Hacker Newsnew | past | comments | ask | show | jobs | submitlogin

This is putting the cart before the horse. No matter how you slice and dice your equations, everyone intuitively understands you can't really store infinite data in your brain. Trying to claim otherwise is simply academic sophistry. No matter how hard you write your proof, it won't make information theory, basic physics, etc go away.


This is a math exercise, it assumes an infinitely long lived person, as well as a lot of simplifications. That's the same kind of arguments that can make sailboats go infinitely fast as long as there is any kind of wind.

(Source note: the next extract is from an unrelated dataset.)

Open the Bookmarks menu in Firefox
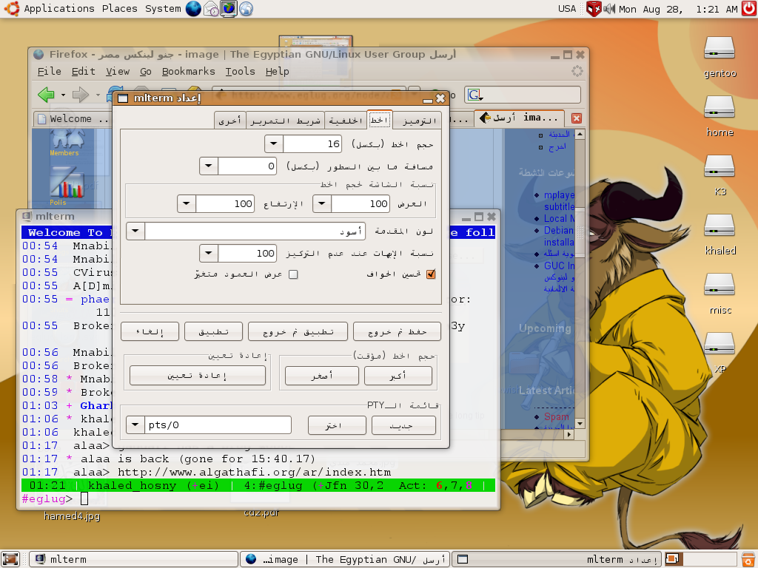click(188, 72)
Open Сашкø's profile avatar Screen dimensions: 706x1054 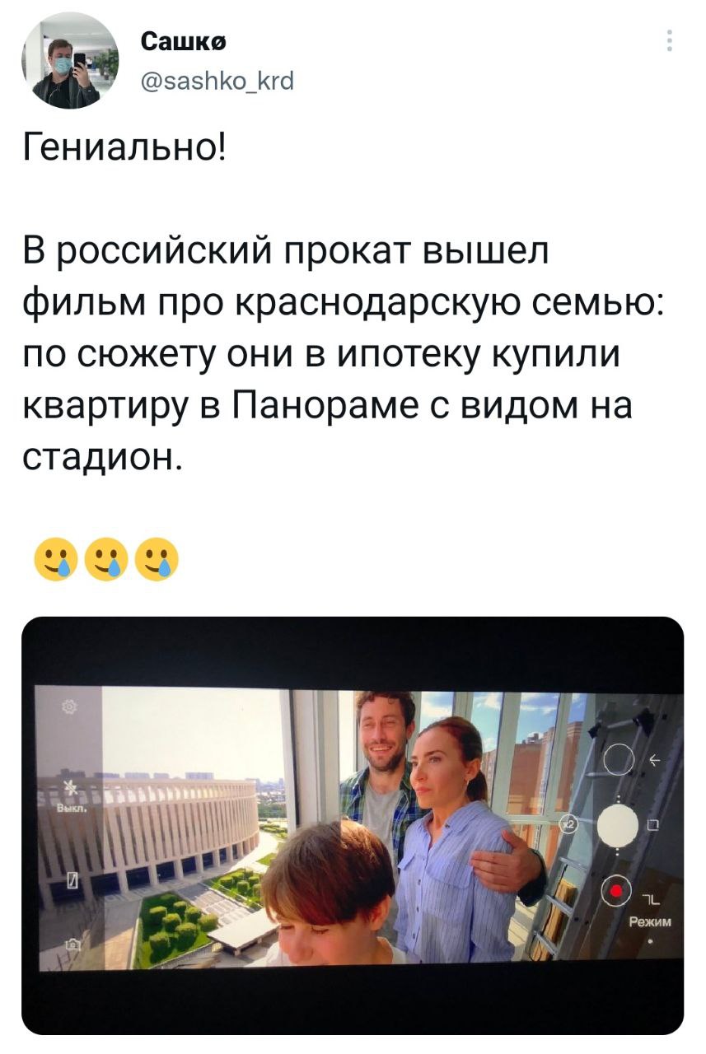coord(70,61)
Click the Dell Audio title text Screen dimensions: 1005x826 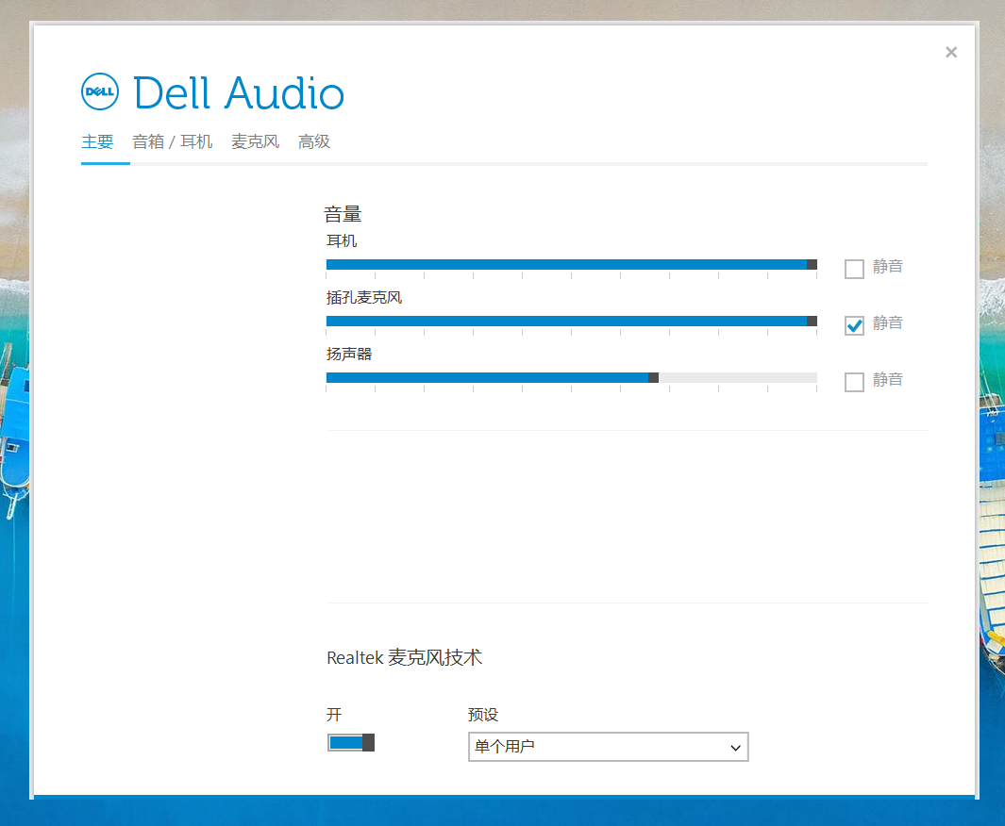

It is not useless. It tells you essentially two things. First, it shows the limits of your model. If you have proven that sailboats can go infinitely fast, which is obviously not the case in reality, then it is an indication that your model is incomplete and you have to refine it until it stops giving out nonsense, or establish its limits. Second, it shows that what you have taken into account in your model is not what limits the speed of sailboats or memory recall.


It's not a math exercise. The author poses a question that is in the realm of psychology or neuropsychology or something like that, and then jumps straight into solving it with pure math, picking premises out from thin air.

The premises are obviously wrong, like assuming an infinitely long lived person, which means the answers arrived at will have no correlation with anything factual. You can't fix that with any sort of refinement. To be refinable would require it to be coarsely correct to begin with.


There have been estimates of how much stuff storytellers from oral traditions could remember, and it’s measured in gigabytes. There are caveats beside the obvious (compressibility) that probably cost you an order of magnitude—stories in oral traditions have evolved for easier recall over the generations—but it’s fair to say that the intrinsic limits of human memory are nowhere near what any of us have deliberately memorized.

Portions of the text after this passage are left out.